A beacon of hope for the poor and oppressed
In his letter of condolences to the Provincial Superior of the Dominicans, Fr. Myke Mwale, the President of the SACBC, Bishop Sithembele Sipuka, said the news of the passing on of Fr. Albert Nolan OP reached them with a mix of joyful and sad feelings.
He said joyful because Fr. Nolan, in his lifetime, with his clarity of thought driven by compassion, was a beacon of hope for the poor and oppressed in a world and a country that is still characterised by gross inequality and injustice. Bishop Sipuka said Fr. Nolan’s example of life made the poor feel at home with him.
In his book Jesus before Christianity Fr. Nolan said “most historical writing, tells us only what the “important” people were doing and saying: the kings and princes, the powerful and the wealthy, the oppressors and their armies. The true history of humankind is the history of suffering — something about which one finds precious little in history books. What about all those who suffered on account of the glorious battles of history? What about the daily sufferings of those who were oppressed when this or that king began his glorious reign?”
Consolation, challenge, and motivation
The President of the SACBC said through his writings, workshops and teachings, Fr. Nolan articulated the meaning of the good news of the Gospel to the poor as clearly expressed by the titles of some of his books, “God in South Africa, Jesus today, Hope in age despair”, to mention a few. Bishop Sipuka noted that Nolan’s example of life and lucid naming of what is wrong with the prevailing systems of politics and economy and a call for Gospel-inspired alternative ways was a consolation for the poor, a challenge for the leaders and a motivation for the Church to remain steadfast in its preferential option for the poor.
In February 1990 Fr. Nolan wrote in his article “Taking Sides” that, “It is not possible to ‘balance’ or ‘reconcile’ the needs of the 40 million people who die from starvation each year in the Third World with the needs of arms manufacturers and military strategists or the demands of a few wealthy nations to be able to destroy any potential attacker many times over. Decisions have to be made; one has to ‘take sides.’”
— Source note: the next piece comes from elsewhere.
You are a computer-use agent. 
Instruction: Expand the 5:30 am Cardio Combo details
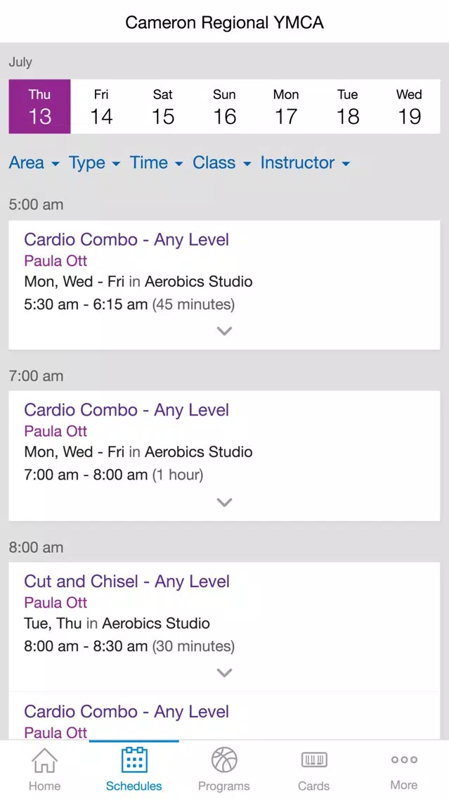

Striving for common humanity and common good
According to Bishop Sipuka, Fr. Albert Nolan stands in the league of Beyers Naude, Joe Slovo, Trevor Huddleston, Helen Joseph and many other white South Africans who transcended social conditioning and racial prejudice, striving for common humanity and common good. He says Nolan “took a position against the apartheid system and the continuing exclusive economic system when it was not popular to do so.”
“Whether we’re in Europe or South Africa, whether we’re black or white, whether we were brought up in a middle class or working class, we can be on the same side against oppression, well aware of our differences. We can work together and struggle together against our common enemy, the unjust policies and systems, without ever treating one another as inferior or superior, but having a mutual respect for one another”, said Albert Nolan in “Spiritual Growth & the Option for the Poor”
Impoverished without his continued inspiration
Remarking on the loss of Fr. Nolan, Bishop Sipuka said “We are poorer without his continued inspiration to work for a just and equitable world, and so his passing on brings sadness. The Bishop extended condolences to Fr. Nolan’s family, close friends and the family of the Dominicans that he chose as an expression of his Christian vocation. “May you all be consoled.”
In Spiritual Growth & the Option for the Poor Fr Nolan also said, “We need to understand that we and the church are all going through a process, spiritual development, a growth and a struggle. We’re in it together and we need to help and support one another in it. We in South Africa and the church in general, are going through this process. Let us help it, encourage it, struggle with it in ourselves, because today it is the only way we are going to come closer to God and be saved.”
May we not be complacent
“We remain grateful for the memory of his life and the record of his prophetic thoughts through his books to transform this world into God’s Kingdom. May we not be complacent and may we not give in to blind loyalty at the expense of justice,” remarked Bishop Sipuka. In addition to that he said as Fr. Nolan approaches the gates of heaven, “we are consoled that will not be found wanting because he saw no evil, heard no evil and spoke no evil. Indeed he confronted evil sometimes at his personal cost. May the Grace of God and his humble attempt to stand for justice win him God’s favour to be considered for eternal rest with Him.”
Requiem and Funeral Mass
The Requiem mass and body viewing will be on Wednesday 19 October 2022 at Our Lady of Mercy in Springs at 5 pm. The Funeral mass will be on the Friday 21 October 2022 at Our Lady of Mercy in Springs at 12noon, followed by the interment of his ashes at Marian house in Boksburg.